> [INSTRUCTION]: Rewrite everything in the entries from the line containing "This screenshot has" down to the line containing "The image size is (671, 518).", changing "screenshot" to "screen capture" and leaving everything else as it is. Leave the pictures out of your answer.

> [RECORDS FOR THE TASK]:
<<<<
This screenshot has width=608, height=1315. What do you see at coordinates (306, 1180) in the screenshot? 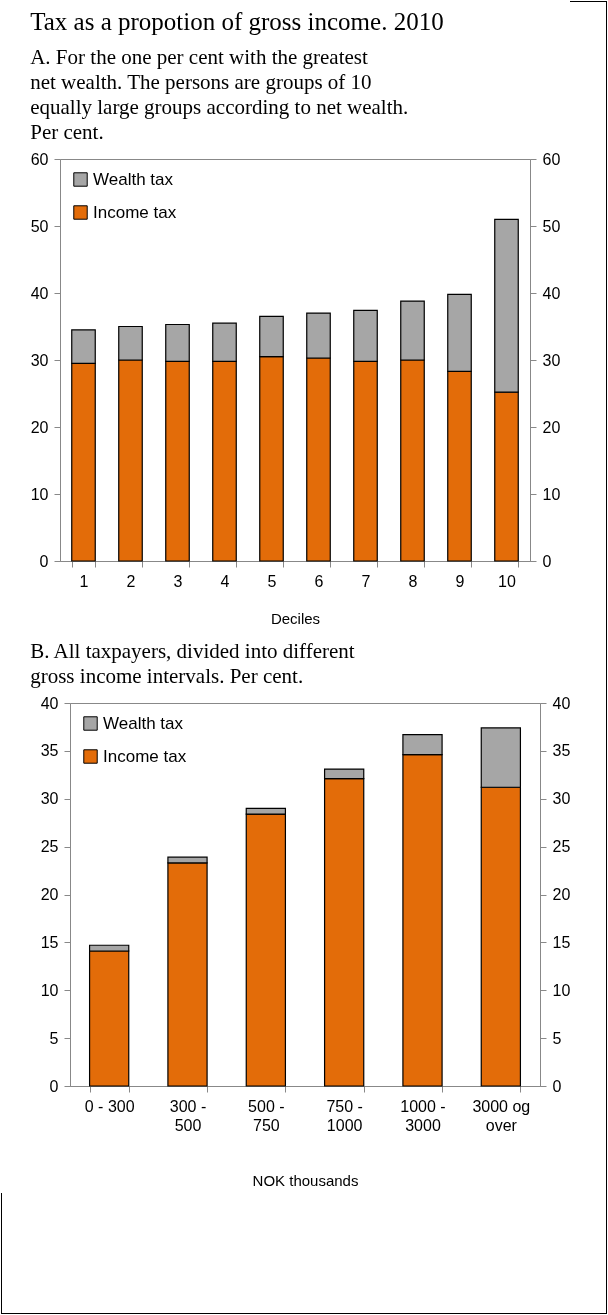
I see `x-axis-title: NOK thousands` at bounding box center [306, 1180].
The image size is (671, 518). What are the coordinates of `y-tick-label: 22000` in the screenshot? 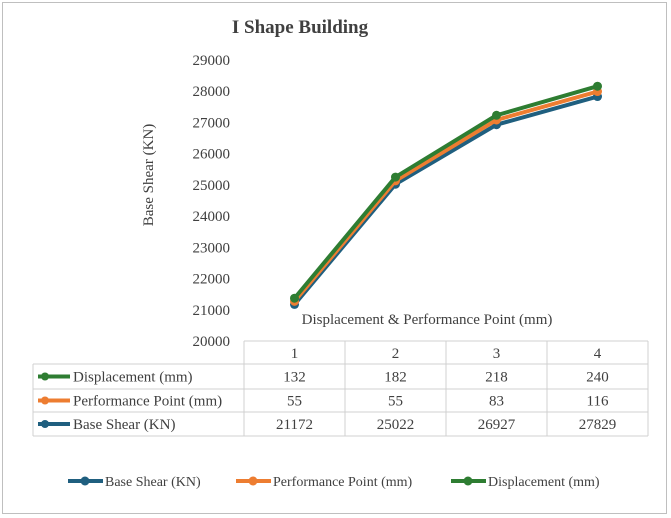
>>>>
<<<<
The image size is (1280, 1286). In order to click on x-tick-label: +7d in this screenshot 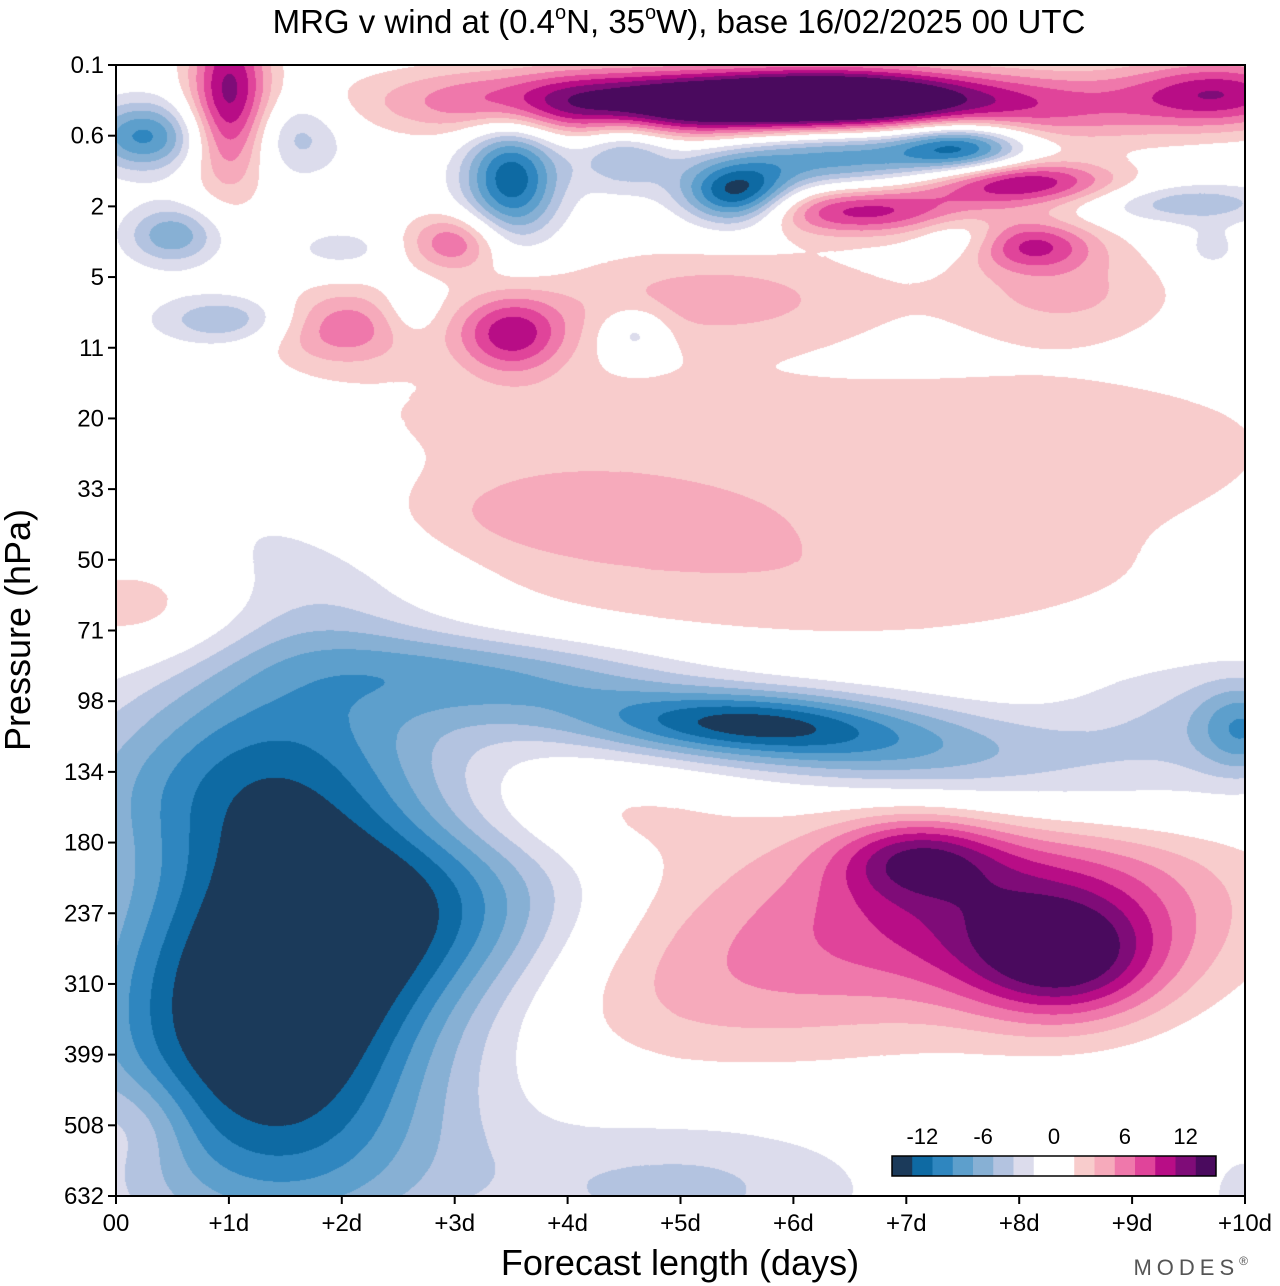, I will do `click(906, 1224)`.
>>>>
<<<<
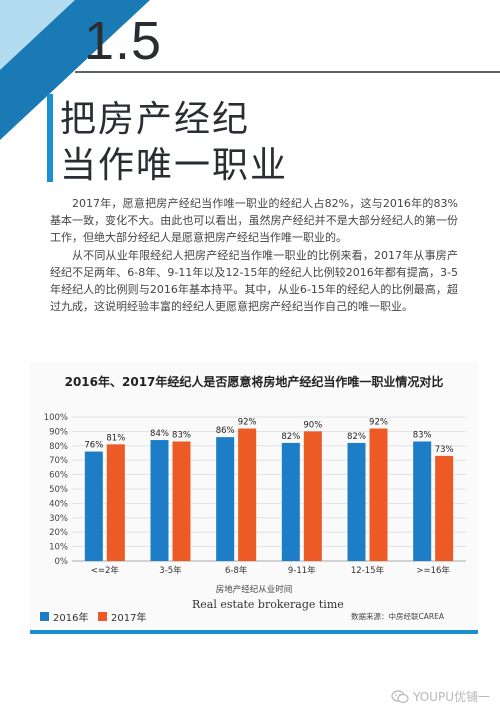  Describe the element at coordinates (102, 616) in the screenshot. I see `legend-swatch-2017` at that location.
>>>>
> [TASK SOLUTION]:
This screen capture has width=608, height=1315. What do you see at coordinates (306, 1180) in the screen capture? 
I see `x-axis-title: NOK thousands` at bounding box center [306, 1180].
The image size is (671, 518). What are the coordinates of `y-tick-label: 22000` in the screen capture? 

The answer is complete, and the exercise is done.